2. Bootstrap from your existing codebase

memex init

Scans your repo for architectural decisions already embedded in config files, package manifests, and infrastructure code. Writes initial knowledge records to knowledge/decisions/.

Use --dry-run to preview what would be extracted without writing any files.

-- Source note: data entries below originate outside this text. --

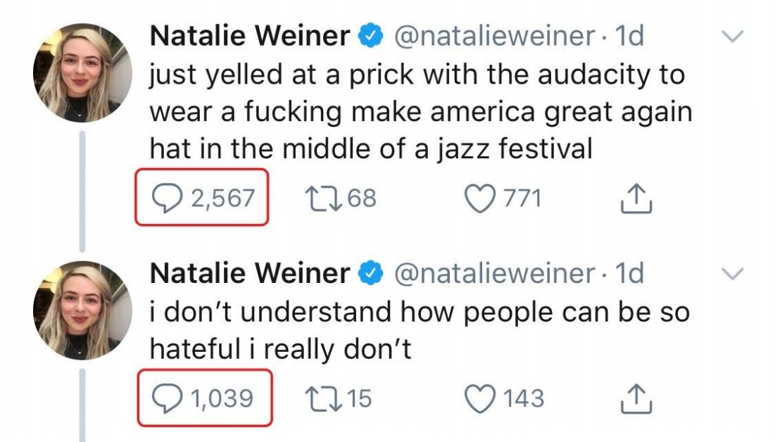775x442 pixels.
Task: Reply to the 'hateful' tweet
Action: [x=167, y=399]
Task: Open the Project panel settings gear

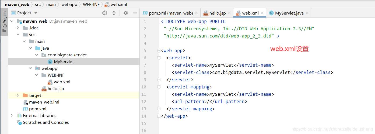Action: pos(126,13)
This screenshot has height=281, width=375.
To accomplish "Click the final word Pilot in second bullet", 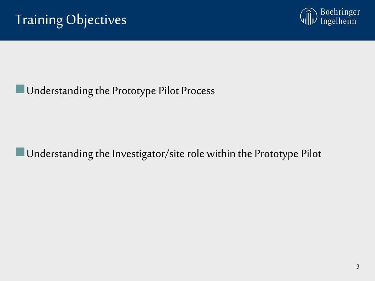I will point(311,154).
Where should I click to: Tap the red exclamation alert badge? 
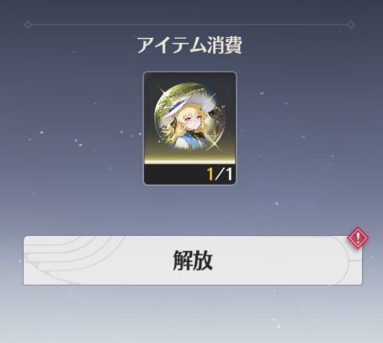coord(358,238)
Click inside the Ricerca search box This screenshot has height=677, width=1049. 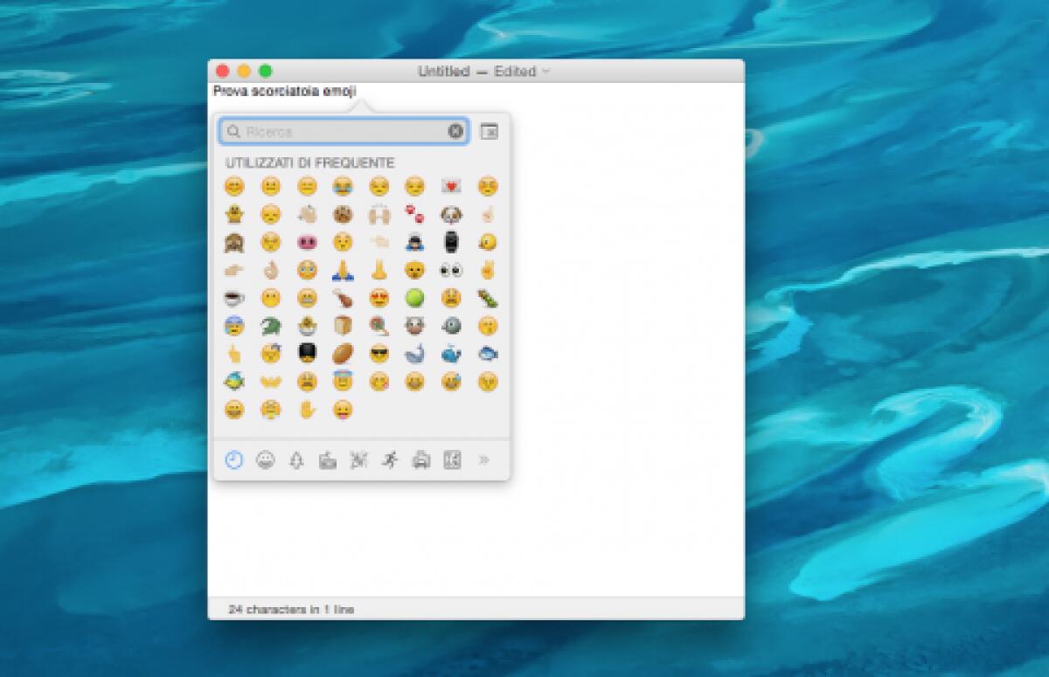(341, 131)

3. Pull in decisions from your git history

memex update

Walks your git history and processes merged PRs it hasn't seen yet. Use --since 2024-01-01 to scope the scan, or --limit 50 to process the most recent N PRs.

4. Index and query

memex index          # embed all knowledge files (incremental — skips unchanged files)
memex query "why did we switch from SQS to Redis"

GitHub Action setup

Add this to .github/workflows/memex.yml in any repo you want to capture:

name: Memex knowledge extraction

on:
  pull_request:
    types: [closed]

permissions:
  contents: write
  pull-requests: write

jobs:
  extract:
    if: github.event.pull_request.merged == true
    runs-on: ubuntu-latest
    steps:
      - uses: actions/checkout@v4
        with:
          token: ${{ secrets.GITHUB_TOKEN }}

      - uses: actions/setup-python@v5
        with:
          python-version: "3.12"

      - run: pip install memex-oss

      - name: Extract knowledge
        env:
          ANTHROPIC_API_KEY: ${{ secrets.ANTHROPIC_API_KEY }}
          PR_TITLE: ${{ github.event.pull_request.title }}
          PR_BODY: ${{ github.event.pull_request.body }}
          PR_URL: ${{ github.event.pull_request.html_url }}
          PR_NUMBER: ${{ github.event.pull_request.number }}
          PR_AUTHOR: ${{ github.event.pull_request.user.login }}
          REPO: ${{ github.repository }}
          GH_TOKEN: ${{ secrets.GITHUB_TOKEN }}
        run: python -m memex.action

      - name: Commit knowledge record
        run: |
          git config user.name "memex-bot"
          git config user.email "memex-bot@users.noreply.github.com"
          git add knowledge/
          git diff --cached --quiet || git commit -m "chore: add knowledge record [memex]"
          git push origin HEAD || true

Add ANTHROPIC_API_KEY as a repository secret. That's the only secret required.


Knowledge record format

Every extracted decision is a plain markdown file committed to knowledge/decisions/:

---
title: "Switch event queue from SQS to Redis Streams"
date: 2024-11-14
author: "srajan"
source: "https://github.com/acme/api-core/pull/2847"
pr: 2847
repo: "acme/api-core"
confidence: 0.87
tags: []
---

# Switch event queue from SQS to Redis Streams

## Context

We've been hitting SQS's 256KB message size limit consistently as event
payloads grew with per-tenant metadata.

## Decision

Switched event queue from SQS to Redis Streams.

## Alternatives considered

- SNS fanout — filtering model doesn't support per-tenant routing

## Constraints

- SQS 256KB message size limit
- Redis already running for caching (ops overhead minimal)

## Revisit signals

- Revisit when moving to multi-region setup (Redis becomes SPOF)

---

_Extracted by Memex from [PR #2847](https://github.com/acme/api-core/pull/2847) · 2024-11-14_

Files are human-readable, git-diffable, and owned by your repo. There is no external database.


What gets extracted (and what doesn't)

Memex is deliberately conservative. The expected discard rate is 70–80% of PRs.

Extracted — PRs with real decision rationale:

  • Architecture changes with alternatives discussed
  • Technology migrations with reasoning
  • Approach choices under constraints

Skipped silently — low-signal PRs caught by heuristics before any LLM call:

  • Dependency bumps (bump axios from 1.6.0 to 1.7.2)
  • Style/lint fixes, formatting changes
  • WIP/draft PRs, reverts, conventional chore: commits

Nudge comment — borderline PRs (confidence 0.30–0.40): Memex posts a single comment asking for one sentence of rationale. Posted at most once per PR.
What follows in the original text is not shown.